RECORDS SUPPLIED:
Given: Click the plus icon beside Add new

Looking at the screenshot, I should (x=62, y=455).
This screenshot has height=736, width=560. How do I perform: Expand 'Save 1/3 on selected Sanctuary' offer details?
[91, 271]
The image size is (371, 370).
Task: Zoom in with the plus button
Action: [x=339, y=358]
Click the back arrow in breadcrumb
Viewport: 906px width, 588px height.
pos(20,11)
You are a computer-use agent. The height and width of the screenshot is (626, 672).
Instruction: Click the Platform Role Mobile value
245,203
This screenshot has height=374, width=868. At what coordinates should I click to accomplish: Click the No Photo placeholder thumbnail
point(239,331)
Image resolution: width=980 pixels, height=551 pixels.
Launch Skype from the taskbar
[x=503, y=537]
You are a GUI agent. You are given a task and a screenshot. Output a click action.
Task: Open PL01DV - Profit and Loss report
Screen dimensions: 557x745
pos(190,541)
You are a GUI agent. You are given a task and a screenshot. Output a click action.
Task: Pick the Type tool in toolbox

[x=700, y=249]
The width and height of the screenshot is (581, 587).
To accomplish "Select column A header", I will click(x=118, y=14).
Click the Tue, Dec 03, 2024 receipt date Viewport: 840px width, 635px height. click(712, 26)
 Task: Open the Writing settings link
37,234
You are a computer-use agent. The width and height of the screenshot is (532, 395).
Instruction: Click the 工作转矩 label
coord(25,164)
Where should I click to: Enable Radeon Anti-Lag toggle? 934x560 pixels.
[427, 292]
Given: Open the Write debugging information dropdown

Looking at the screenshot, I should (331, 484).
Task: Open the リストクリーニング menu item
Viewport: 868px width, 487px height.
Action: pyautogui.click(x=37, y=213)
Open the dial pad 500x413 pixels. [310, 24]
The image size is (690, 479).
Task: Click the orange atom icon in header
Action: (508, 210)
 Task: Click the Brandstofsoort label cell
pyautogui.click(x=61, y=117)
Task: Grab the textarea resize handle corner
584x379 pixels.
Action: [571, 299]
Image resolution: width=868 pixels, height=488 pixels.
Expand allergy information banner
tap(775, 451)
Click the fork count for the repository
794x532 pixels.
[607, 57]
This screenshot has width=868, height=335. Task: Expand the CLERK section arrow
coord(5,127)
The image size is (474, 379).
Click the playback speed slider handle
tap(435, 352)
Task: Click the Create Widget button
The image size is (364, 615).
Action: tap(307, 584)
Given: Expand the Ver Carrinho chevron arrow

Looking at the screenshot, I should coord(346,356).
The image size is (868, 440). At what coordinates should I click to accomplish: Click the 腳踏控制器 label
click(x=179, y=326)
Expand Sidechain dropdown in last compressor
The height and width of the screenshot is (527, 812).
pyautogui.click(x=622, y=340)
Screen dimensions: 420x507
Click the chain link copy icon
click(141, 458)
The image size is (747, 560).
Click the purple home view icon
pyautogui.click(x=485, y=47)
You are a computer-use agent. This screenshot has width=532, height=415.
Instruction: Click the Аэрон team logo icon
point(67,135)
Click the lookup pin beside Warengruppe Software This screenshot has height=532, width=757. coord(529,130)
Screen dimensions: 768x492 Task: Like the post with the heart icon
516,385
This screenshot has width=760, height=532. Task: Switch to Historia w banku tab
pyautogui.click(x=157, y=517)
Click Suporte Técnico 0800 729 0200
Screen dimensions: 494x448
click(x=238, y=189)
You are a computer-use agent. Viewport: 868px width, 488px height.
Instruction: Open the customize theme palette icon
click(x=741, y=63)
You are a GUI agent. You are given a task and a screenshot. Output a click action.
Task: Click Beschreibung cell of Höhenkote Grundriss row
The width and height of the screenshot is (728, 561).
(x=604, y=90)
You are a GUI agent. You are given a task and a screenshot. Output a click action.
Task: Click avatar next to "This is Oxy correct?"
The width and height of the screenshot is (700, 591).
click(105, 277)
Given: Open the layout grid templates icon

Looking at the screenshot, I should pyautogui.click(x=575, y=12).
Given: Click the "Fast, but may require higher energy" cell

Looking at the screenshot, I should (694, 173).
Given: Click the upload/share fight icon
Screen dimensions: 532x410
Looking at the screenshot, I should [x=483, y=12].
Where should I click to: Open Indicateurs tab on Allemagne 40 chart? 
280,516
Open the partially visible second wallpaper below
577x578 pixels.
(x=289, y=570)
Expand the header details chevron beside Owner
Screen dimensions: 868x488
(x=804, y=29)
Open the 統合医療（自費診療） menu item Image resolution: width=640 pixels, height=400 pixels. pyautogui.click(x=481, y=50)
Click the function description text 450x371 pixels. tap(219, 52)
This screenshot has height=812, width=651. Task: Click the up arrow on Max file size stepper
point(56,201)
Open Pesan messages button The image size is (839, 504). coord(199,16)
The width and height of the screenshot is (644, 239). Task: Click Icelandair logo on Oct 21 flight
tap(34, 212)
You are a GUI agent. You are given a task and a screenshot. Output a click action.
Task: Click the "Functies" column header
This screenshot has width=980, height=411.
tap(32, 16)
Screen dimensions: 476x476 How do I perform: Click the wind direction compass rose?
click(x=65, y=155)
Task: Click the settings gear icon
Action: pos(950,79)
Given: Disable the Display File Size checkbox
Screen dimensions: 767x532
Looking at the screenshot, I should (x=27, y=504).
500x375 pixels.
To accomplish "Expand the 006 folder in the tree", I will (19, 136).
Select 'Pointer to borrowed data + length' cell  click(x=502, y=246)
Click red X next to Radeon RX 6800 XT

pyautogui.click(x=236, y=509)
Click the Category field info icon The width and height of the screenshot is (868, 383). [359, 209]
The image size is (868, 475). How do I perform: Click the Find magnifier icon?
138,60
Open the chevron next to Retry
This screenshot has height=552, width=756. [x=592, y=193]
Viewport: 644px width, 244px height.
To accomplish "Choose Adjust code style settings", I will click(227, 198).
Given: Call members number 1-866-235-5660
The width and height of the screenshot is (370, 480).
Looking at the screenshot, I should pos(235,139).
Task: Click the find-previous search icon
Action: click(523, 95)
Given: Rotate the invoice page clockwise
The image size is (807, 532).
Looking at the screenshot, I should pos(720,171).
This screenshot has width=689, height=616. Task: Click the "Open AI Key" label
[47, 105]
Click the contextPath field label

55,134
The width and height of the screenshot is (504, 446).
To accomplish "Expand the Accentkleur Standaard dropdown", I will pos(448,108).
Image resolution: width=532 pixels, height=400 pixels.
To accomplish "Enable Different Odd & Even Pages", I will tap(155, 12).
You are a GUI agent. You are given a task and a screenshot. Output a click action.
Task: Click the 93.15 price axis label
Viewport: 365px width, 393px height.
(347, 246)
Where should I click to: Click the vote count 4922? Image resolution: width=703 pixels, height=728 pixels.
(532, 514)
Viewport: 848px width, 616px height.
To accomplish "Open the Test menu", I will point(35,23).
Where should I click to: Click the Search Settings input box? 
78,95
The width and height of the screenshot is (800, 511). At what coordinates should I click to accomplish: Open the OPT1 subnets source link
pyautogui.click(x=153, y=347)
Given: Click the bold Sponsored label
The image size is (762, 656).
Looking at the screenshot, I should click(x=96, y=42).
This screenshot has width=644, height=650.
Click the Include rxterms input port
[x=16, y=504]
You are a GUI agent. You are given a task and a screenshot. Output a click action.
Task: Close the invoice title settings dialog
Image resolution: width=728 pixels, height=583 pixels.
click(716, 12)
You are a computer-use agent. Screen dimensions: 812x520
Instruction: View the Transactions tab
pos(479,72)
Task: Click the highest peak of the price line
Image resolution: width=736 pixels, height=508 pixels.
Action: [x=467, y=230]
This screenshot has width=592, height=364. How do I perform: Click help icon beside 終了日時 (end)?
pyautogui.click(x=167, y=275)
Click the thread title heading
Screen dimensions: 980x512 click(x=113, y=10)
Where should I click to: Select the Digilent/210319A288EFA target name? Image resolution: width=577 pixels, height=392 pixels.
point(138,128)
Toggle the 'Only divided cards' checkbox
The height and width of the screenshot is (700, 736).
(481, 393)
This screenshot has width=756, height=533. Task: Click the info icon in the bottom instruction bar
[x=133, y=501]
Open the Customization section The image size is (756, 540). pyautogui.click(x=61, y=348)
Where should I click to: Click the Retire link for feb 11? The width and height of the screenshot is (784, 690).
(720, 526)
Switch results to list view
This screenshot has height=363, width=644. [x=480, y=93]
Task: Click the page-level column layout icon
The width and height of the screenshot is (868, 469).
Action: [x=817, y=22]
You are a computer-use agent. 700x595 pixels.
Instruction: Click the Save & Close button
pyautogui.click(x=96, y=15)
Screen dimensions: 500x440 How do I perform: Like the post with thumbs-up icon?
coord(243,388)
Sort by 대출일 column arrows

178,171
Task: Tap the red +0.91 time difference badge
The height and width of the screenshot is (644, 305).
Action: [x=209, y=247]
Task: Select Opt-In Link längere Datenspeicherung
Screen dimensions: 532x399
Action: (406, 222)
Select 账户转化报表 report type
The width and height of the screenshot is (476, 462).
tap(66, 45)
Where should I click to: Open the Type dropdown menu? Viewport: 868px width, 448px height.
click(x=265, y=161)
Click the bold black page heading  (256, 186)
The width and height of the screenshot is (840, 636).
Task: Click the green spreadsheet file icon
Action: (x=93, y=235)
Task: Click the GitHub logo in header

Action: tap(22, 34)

WHAT THIS TASK INVOLVES: Output should match, line for line, the stretch of the material above from the line holding "Task: Open PL01DV - Profit and Loss report" through the line holding "Image resolution: width=868".

RESPONSE BOX:
Task: Open PL01DV - Profit and Loss report
Screen dimensions: 557x745
pos(190,541)
You are a GUI agent. You are given a task and a screenshot. Output a click action.
Task: Pick the Type tool in toolbox

[x=700, y=249]
The width and height of the screenshot is (581, 587).
To accomplish "Select column A header", I will click(x=118, y=14).
Click the Tue, Dec 03, 2024 receipt date Viewport: 840px width, 635px height. click(712, 26)
 Task: Open the Writing settings link
37,234
You are a computer-use agent. The width and height of the screenshot is (532, 395).
Instruction: Click the 工作转矩 label
coord(25,164)
Where should I click to: Enable Radeon Anti-Lag toggle? 934x560 pixels.
[427, 292]
Given: Open the Write debugging information dropdown

Looking at the screenshot, I should (331, 484).
Task: Open the リストクリーニング menu item
Viewport: 868px width, 487px height.
Action: pyautogui.click(x=37, y=213)
Open the dial pad 500x413 pixels. [310, 24]
The image size is (690, 479).
Task: Click the orange atom icon in header
Action: (508, 210)
 Task: Click the Brandstofsoort label cell
pyautogui.click(x=61, y=117)
Task: Grab the textarea resize handle corner
584x379 pixels.
Action: [571, 299]
Image resolution: width=868 pixels, height=488 pixels.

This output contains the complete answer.